Participants familiarized themselves with the CGIAR IPSR tool, establishing bottlenecks and enablers to scaling innovations. Photo: Esther Nzuki/Alliance
From diagnosis to action
Over two days, the group converted that thinking into a practical agenda. Participants agreed to set up a technical working group to resolve coordination failures across supply (lenders), demand (farmer awareness), and monitoring. They committed to embedding a gender and social inclusion lens pillar-by-pillar rather than treating it as an afterthought, exploring mechanisms such as scoring credit across multiple value chains so women can apply alongside household members, and gender-responsive product design features to empower women in household financial decision-making.
On the policy and regulatory environment, the room called for a convening role between Kenya's Ministry of Agriculture, the National Treasury, the Central Bank of Kenya, and other stakeholders in the agricultural financial inclusion space, the consolidation of collateral registries so farmers can use their harvested and growing crops as loan collateral, and the inclusion of microfinance institutions and SACCOs (Savings and Credit Cooperative Organization) as insurance distribution agents. A credit guarantee component was proposed, with bundling with insurance, allowing for lower fees of credit guarantees issued through TARA. Participants also discussed the need to bring more behavior research and human-centered design into product innovation, including agent incentives for increased distribution channel efficiency.
Distribution was reimagined too, through a localized aggregation model that links financial institutions and the farmers to whom they lend to cooperatives, community-based organizations (CBOs), and offtakers, lowering input and insurance costs through pooling, and improving farmers’ profitability by improving market access. Awareness repeatedly emerged as a critical enabler; participants prioritized financial and insurance literacy programs in local languages, demonstration sessions to build trust in satellite and picture-based monitoring, and recurring stakeholder feedback loops to keep the solution grounded in farmers' realities.
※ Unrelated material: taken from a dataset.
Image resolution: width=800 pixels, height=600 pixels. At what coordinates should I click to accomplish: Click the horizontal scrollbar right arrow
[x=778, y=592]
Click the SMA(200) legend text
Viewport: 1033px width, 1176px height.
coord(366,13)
As they engaged, participants mapped out the bottlenecks and the solutions that can support scaling TARA in Kenya. Photo: Esther Nzuki/Alliance
Why it matters

“We want to make sure this innovation genuinely benefits people, that it's not just another project, but something sustainable. Looking ahead, if we reach our target of 50,000 farmers by 2028, that shouldn't be the endpoint. Scaling these types of innovations should keep going, expanding their reach, continuing to innovate on the solution, and strengthening the pathways for impact even further," stated Berber Kramer, Senior Research Fellow and Solution Track Lead, IFPRI.
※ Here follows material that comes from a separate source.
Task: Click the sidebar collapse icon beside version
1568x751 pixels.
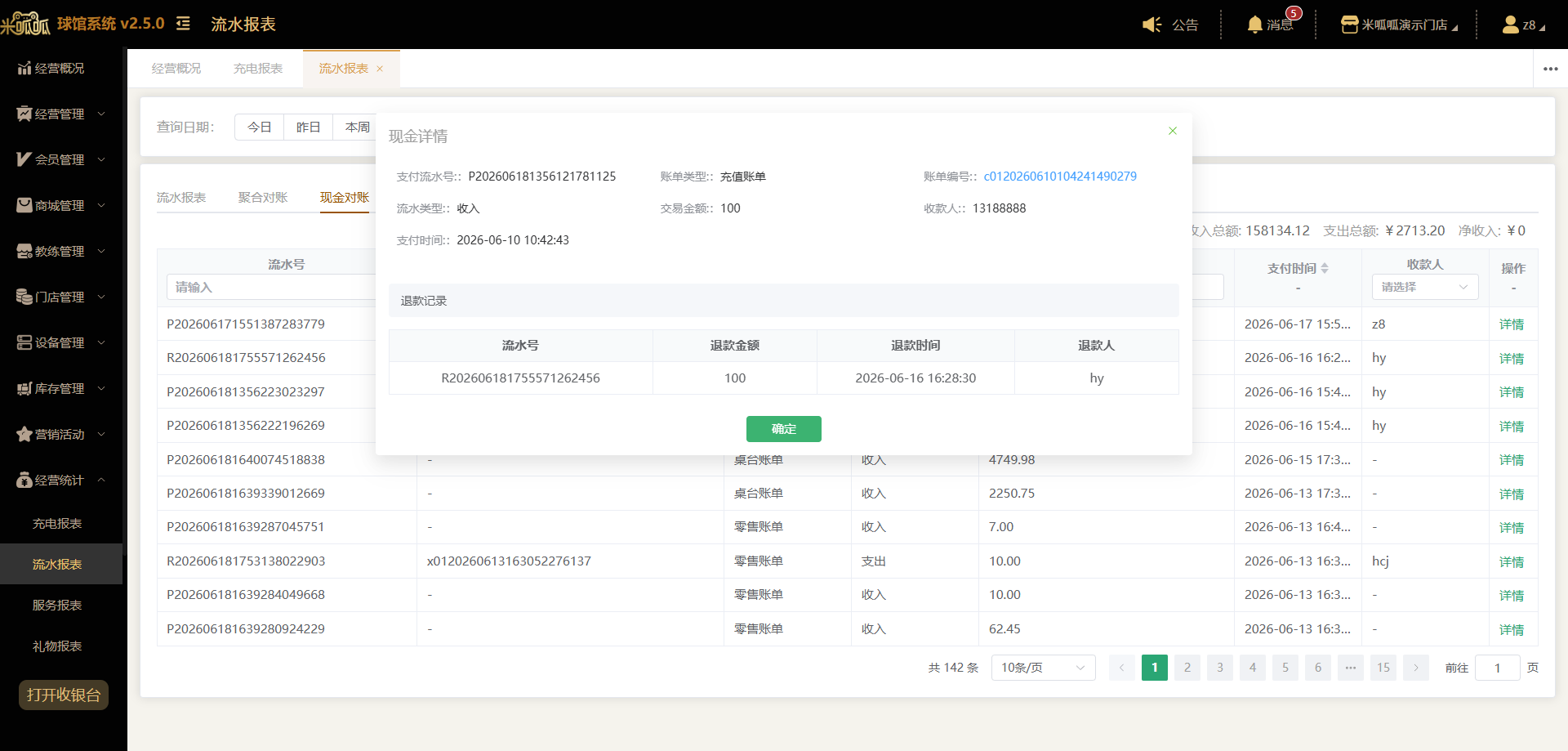Action: [184, 24]
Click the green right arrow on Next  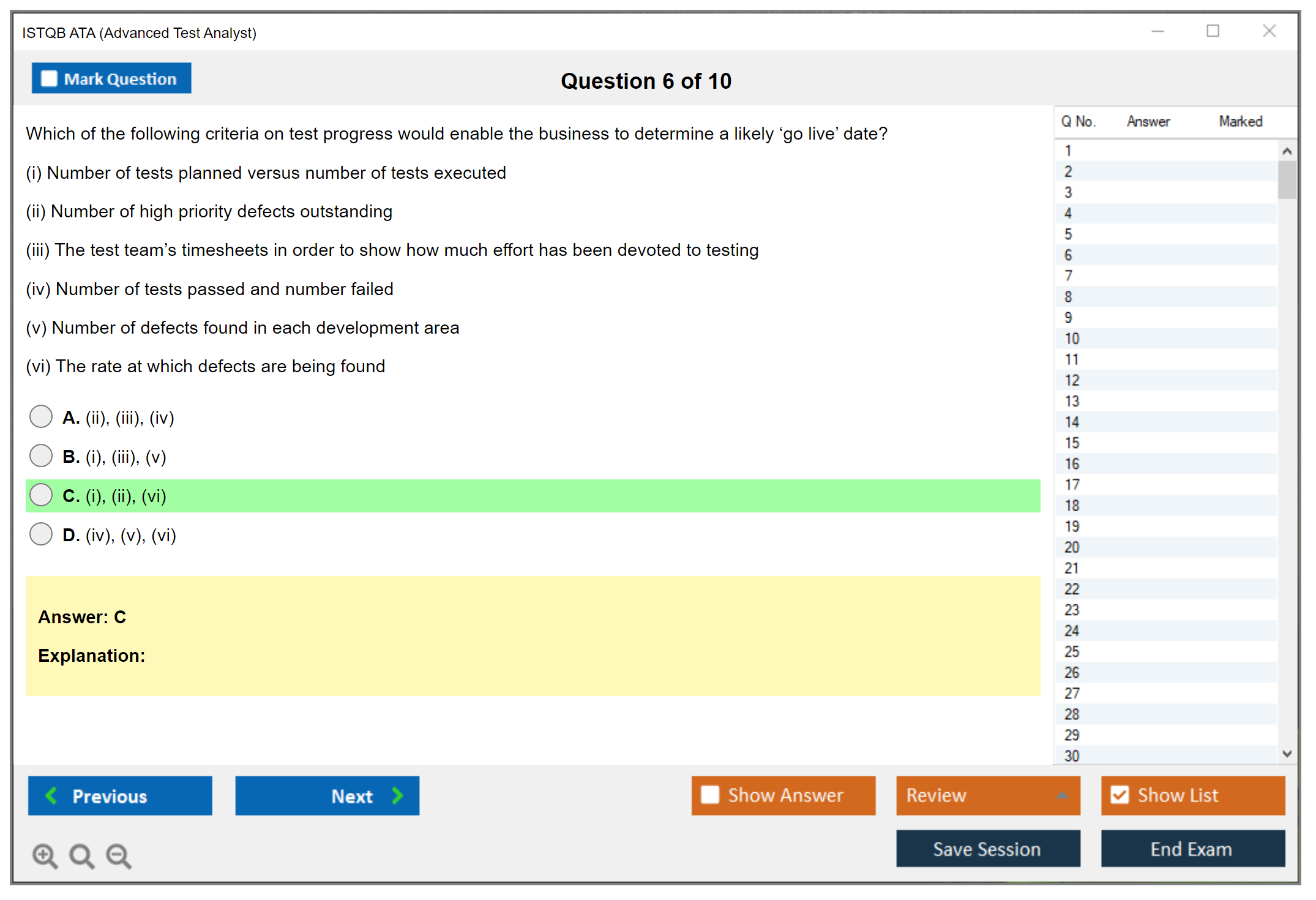point(397,795)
The consortium’s scaling ambition speaks directly to Africa's wider challenge. Closing the continent's agricultural financing gap is, in the African Development Bank's words, "a solvable problem with an enormous potential reward." Making farmers bankable through smart data, bundled risk protection, and genuine partnership, tools like TARA and picture-based insurance offer a path toward a virtuous cycle of agricultural growth, one that reduces poverty, strengthens food security, and lets financial services work for both providers and farmers.
The workshop was engineered to produce something durable: a confirmed scaling ambition, an honest map of the barriers standing in the way, and a prioritized set of solutions each carrying a named owner, a root cause, and a pledge to reconvene after 90 days to track progress.
Acknowledgement
This research is being implemented under the Scaling for Impact program and by CGIAR researchers from the International Food Policy Research Institute (IFPRI) and the Alliance of Bioversity International and CIAT (Alliance), in close partnership with ACRE Africa (Kenya) and Dvara E-Registry (India). We deeply appreciate key insights from stakeholders representing the Kenya National Treasury, Yale University, Juhudi Kilimo, Busara, Vision Fund International, Farm Africa, Siraji SACCO, Britam, Greenwells, Financial Sector Deepening Kenya, Norwegian Refugee Council, University of Bonn, and APA Insurance.
We would like to thank all funders who supported this research through their contributions to the CGIAR Trust Fund.